さて、今後のエネルギー政策について有益なご意見を頂戴することができました。皆さまのご意見から推察すると、強弱はあるものの「脱原発にシフトすべき」との考えの方と、「原発の安全性を高めた上での原発容認派」に大別できるようです。脱原発の意見からは今回の事故を教訓に人間が制御できない技術はあまりに危険すぎるとの主張が読みとれました。それに対して、安全性の向上を条件とする容認派の方々は火力発電のCO2の排出問題やコスト、生産量の面についての課題を指摘されるとともに、現状の原発を稼働させながら、再生可能エネルギーの開発を推進すべきとの意向を示されました。これは宇部市の山原さん、美祢市の三原さんのご意見に総称されています。更に、山陽小野田市の森さん、萩市の中尾さん、増山さんからは、原発を恐れず英知を結集して安全性を高める努力をすべきとの積極的なご意見もいただきました。

写真宇部市の梶井さん、美祢市の山口さん、山陽小野田市の縄田さんからは、今までの様な電気を使い放題の生活を見直すべきではないかとの、ご意見をいただきました。このご意見を拝見して思い出したのが、私の祖母からの教えです。私が子供の頃、電気を点けたままにしていると、祖母は「国の損になるから消しなさい」と言っていましたが、今になって考えますと叡智に富んだ教えであったと痛感しています。しかし、節電にも限界があり、原発の是が非は別にして、今後、原子力発電を拡大していく方向性はありえない現状を受けて、原子力に代わるエネルギー源の確保は急務と言えます。

宇部市の郷田さんは、天然ガスに着眼されています。政府は国内企業による天然ガスなどの調達支援を強化する指針を示しています。政府も原発の穴を埋める電源として火力の位置づけを高めており、円高の強みを生かし、石油天然ガスの権益獲得に力を注ぐ方向性に立っています。多くの方からご指摘のありました再生可能エネルギーに関しては、住宅用太陽光発電の導入を加速するほか、蓄電池の開発に力を入れ、次世代型送配電線構築も推進してまいります。宇部市の江本さんからは誰もが発電に参加できるシステムの構築をとの指摘がありましたが、前述のシステムの中に組み込まなければならない政策です。
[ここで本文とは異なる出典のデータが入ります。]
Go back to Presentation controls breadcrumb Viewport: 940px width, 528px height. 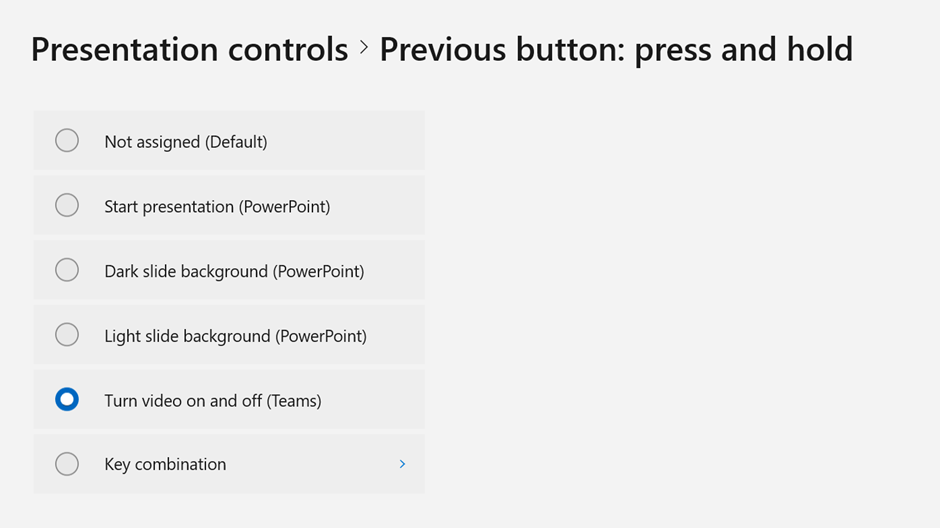coord(189,49)
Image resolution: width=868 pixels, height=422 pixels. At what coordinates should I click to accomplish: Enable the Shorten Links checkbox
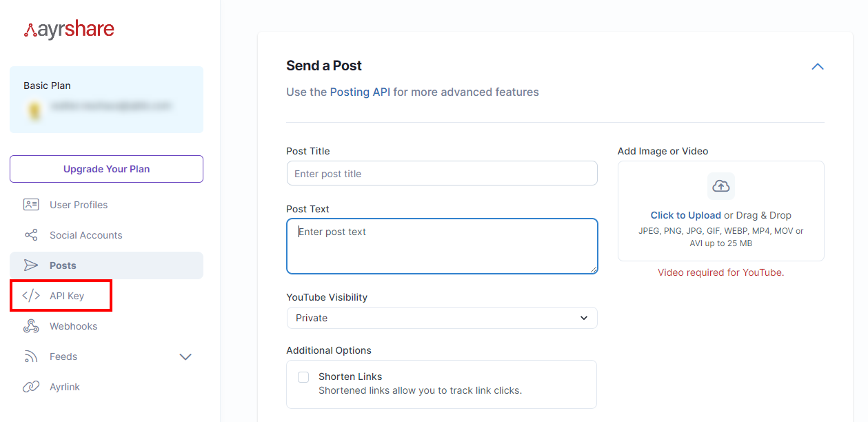point(303,377)
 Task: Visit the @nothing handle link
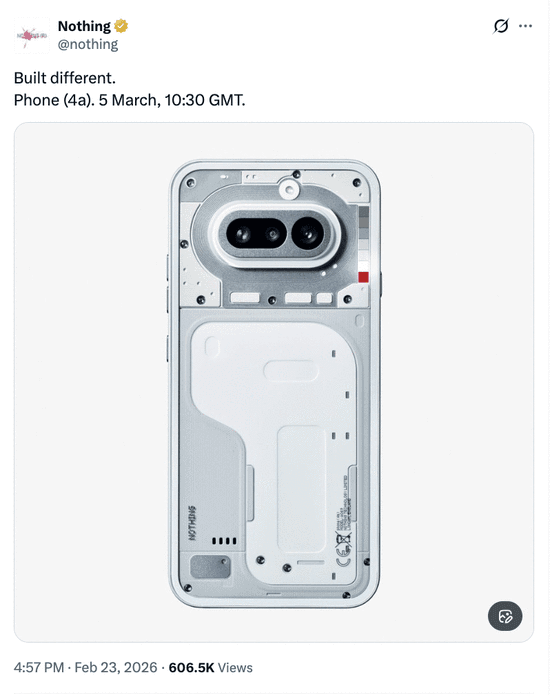(88, 44)
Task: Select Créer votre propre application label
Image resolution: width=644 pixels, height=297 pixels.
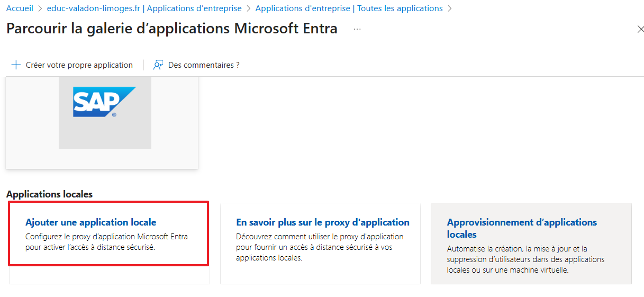Action: click(x=79, y=65)
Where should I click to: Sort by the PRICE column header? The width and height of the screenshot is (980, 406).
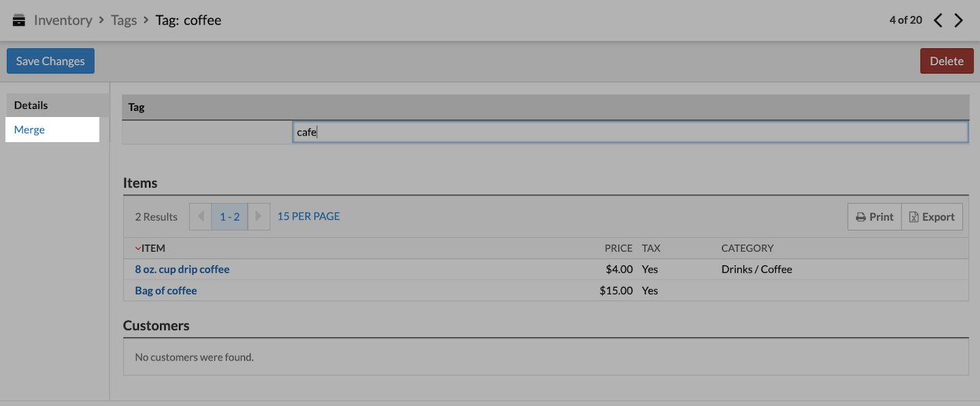tap(618, 248)
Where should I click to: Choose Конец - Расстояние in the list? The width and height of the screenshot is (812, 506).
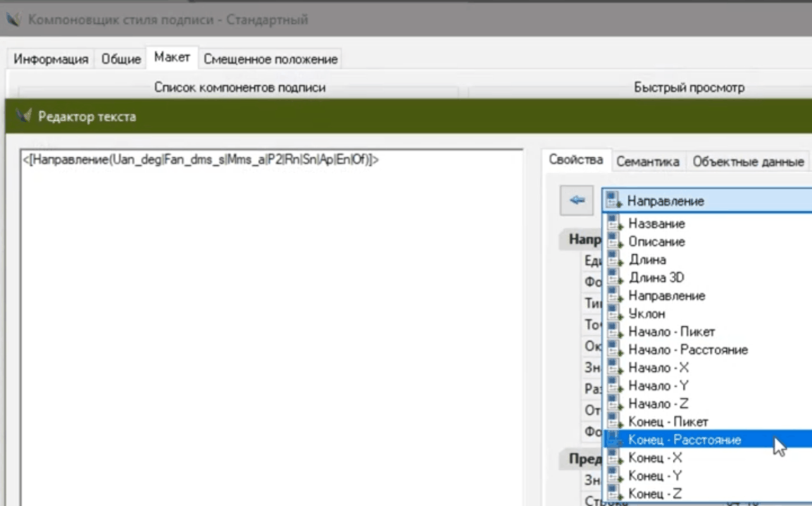(x=684, y=440)
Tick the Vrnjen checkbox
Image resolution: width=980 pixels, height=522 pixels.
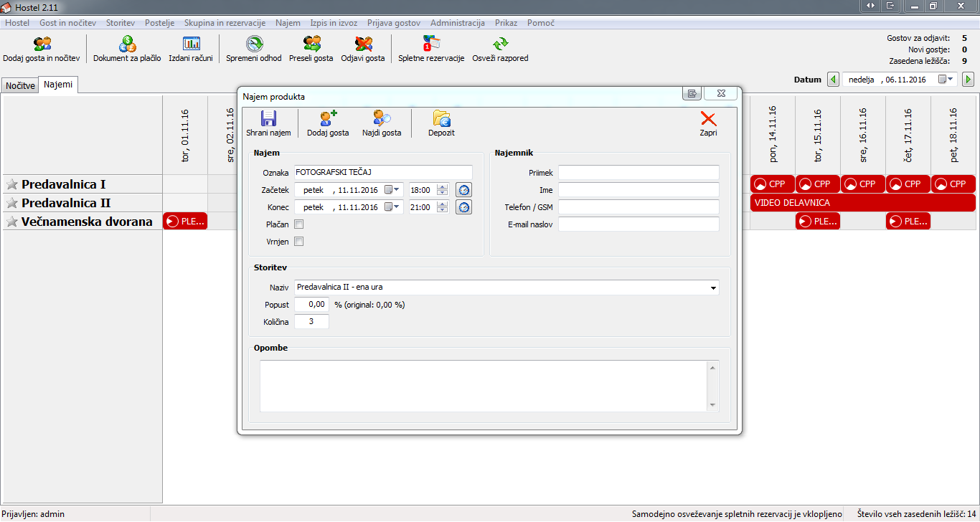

また、地熱開発の推進にも力を注いで参ります。日本は地熱の資源量で世界3位を誇りますが、商用発電所は1999年を最後に新設していません。政府はこの度の原発事故を受け、自然公園法などの規制を緩和し、安定した再生可能エネルギーとして地熱活用を拡大する方針を示しています。更には、年間を通じて一定の地中温度を有効利用する省エネ対策があります。東京スカイツリー見学の際に体験したのですが、建物から地下に伸ばした配管に水を循環させて熱交換し、冷暖房の効率を高めています。この省エネ対策は秋芳洞をイメージしていただければ、ご理解いただけると思います。豊富な風力資源を活用する洋上風力発電や美祢市の河村さんがご指摘のバイオマス発電も有力な資源だと考えています。自民党でも総合エネルギー政策特命委員会において、原発政策を検証するとともに、バイオマスや太陽光・風力などの再生可能エネルギーを含めた中長期的な新たなエネルギー政策を取りまとめているところです。阿東の原田さんの「人類の力を信じる。前に進め」とのご意見は、正に日本へのエールです。自民党も世界を牽引するようなエネルギー政策へ向けて全力で取り組みます。